Jednak fraza powracała w tej rozmowie kilkakrotnie: „Moje wartości się nie zmieniły” – jakby Harris miała świadomość, iż dzisiaj zajmuje stanowiska mniej progresywne, niż niektórzy jej zwolennicy mogliby się spodziewać.

Nie oczekujmy też żadnej zmiany w kwestii konfliktu izraelsko-palestyńskiego; tu Harris podkreśla, iż nie będzie żadnej nowej polityki. Obiecała wywierać presję na jakąś formę porozumienia między stronami i wspomniała, iż ostatecznym celem są dwa państwa: niepodległy Izrael i niepodległa Palestyna.

Z ciekawostek: dowiedzieliśmy się, iż Kamala nigdy nie poznała osobiście Trumpa i iż – owszem – być może włączy do swojego rządu paru republikanów.
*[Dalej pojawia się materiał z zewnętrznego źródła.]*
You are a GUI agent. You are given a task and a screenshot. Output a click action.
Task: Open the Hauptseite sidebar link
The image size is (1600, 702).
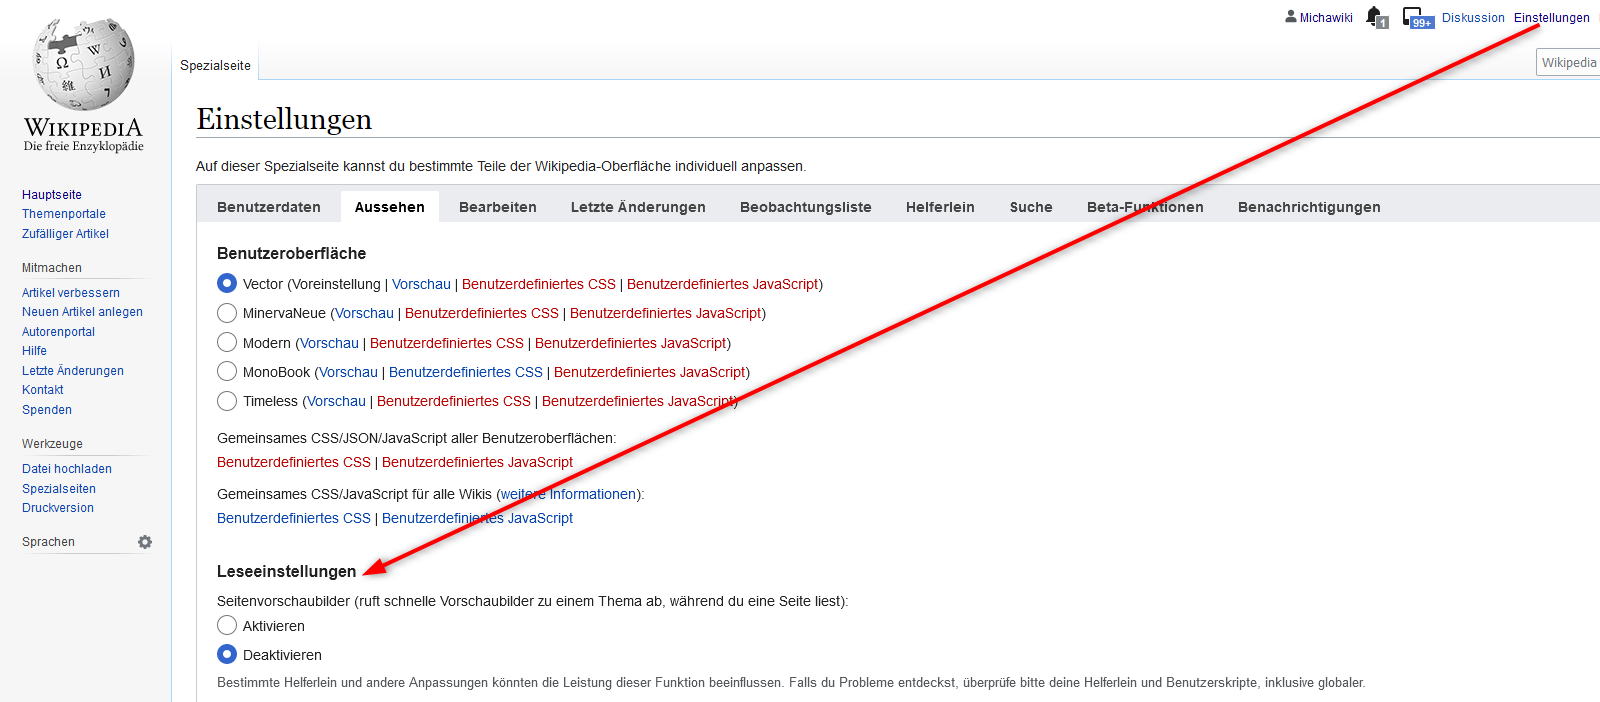[x=52, y=195]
Gorzej, niż można się było spodziewać, wypadł Walz, którego nie pytano o plany dla kraju, ale o sprostowania niektórych jego wcześniejszych wypowiedzi. Okazało się, iż kiedyś powiedział publicznie, iż wie, jak to jest być na wojnie, choć nigdy na wojnie nie był, i iż w pewnym momencie kariery ukrywał, iż został skazany za prowadzenie samochodu pod wpływem alkoholu. W związku z tym Walz wypadł dość pokornie, większość czasu milcząc w półuśmiechu, jak wierny labrador przy Kamali Harris.

Do wyborów zostały nieco ponad dwa miesiące. To, iż Kamala faktycznie reprezentuje centroprawicę, jak można by zdefiniować – już od lat – Partię Demokratyczną, nie ma dla lewicy większego znaczenia. Lewicowi wyborcy zagłosują na nią, bo nie mają innego wyjścia, koniec końców autorytaryzm Trumpa to bardziej przerażająca opcja.

I tak się kulamy na świecie – w USA, w Polsce, w Wielkiej Brytanii – od skrajnej prawicy do centroprawicy, która czasem udaje lewicę, i z powrotem. Szans na wyjście z pułapki braku opcji na razie nie widać.